That’s very important in the short term.

Alex DeBrincat scored on both nights, snapping a 12-game goal drought and increased his season goal pace from 15 to 20 literally overnight. He remains well shy of last year’s 41-goal breakout, but the on-ice results are finally trending in the right direction for the Hawks’ newest core member.

And that’s very important for the long term.

“The chances were there, it just wasn’t going in for him,” coach Jeremy Colliton said. “And he’s the type of player that can go on a run, so it would be great for our team if he did. But the important thing that I want to see is, ‘Can you continue to play well away from the puck and continue to generate chances?’ ”

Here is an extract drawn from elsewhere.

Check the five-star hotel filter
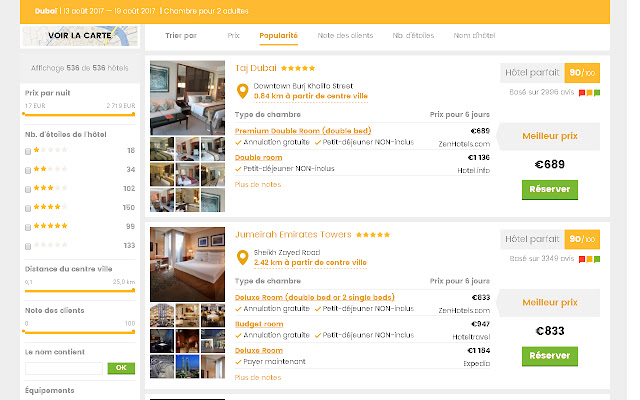coord(28,226)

On Thursday in Boston, DeBrincat beat Tuukka Rask cleanly with a perfectly placed wrist shot early in the third period, the kind of snipe that not every NHL player can execute and that makes DeBrincat such a star when not snakebitten.

On Friday, DeBrincat’s goal was far uglier: an awkward backhand of a Patrick Kane rebound, which barely dribbled past P.K. Subban and Jonathan Toews into the net.

“Just bounced out to me, got a backhander on it and tried to put it in the net,” DeBrincat said. “And it went in. Sometimes those go in, sometimes they don’t.”

Those are the goals that weren’t remembered but still counted towards DeBrincat’s lofty totals over his first two seasons, and they’ll again count just the same this year.

It had also proved to have a huge impact on the game’s result.

After an undisciplined first period in which the Hawks committed three minor penalties and surrendered a goal on the third one, the visitors finally drew their own power play midway through the second period, and DeBrincat made it count.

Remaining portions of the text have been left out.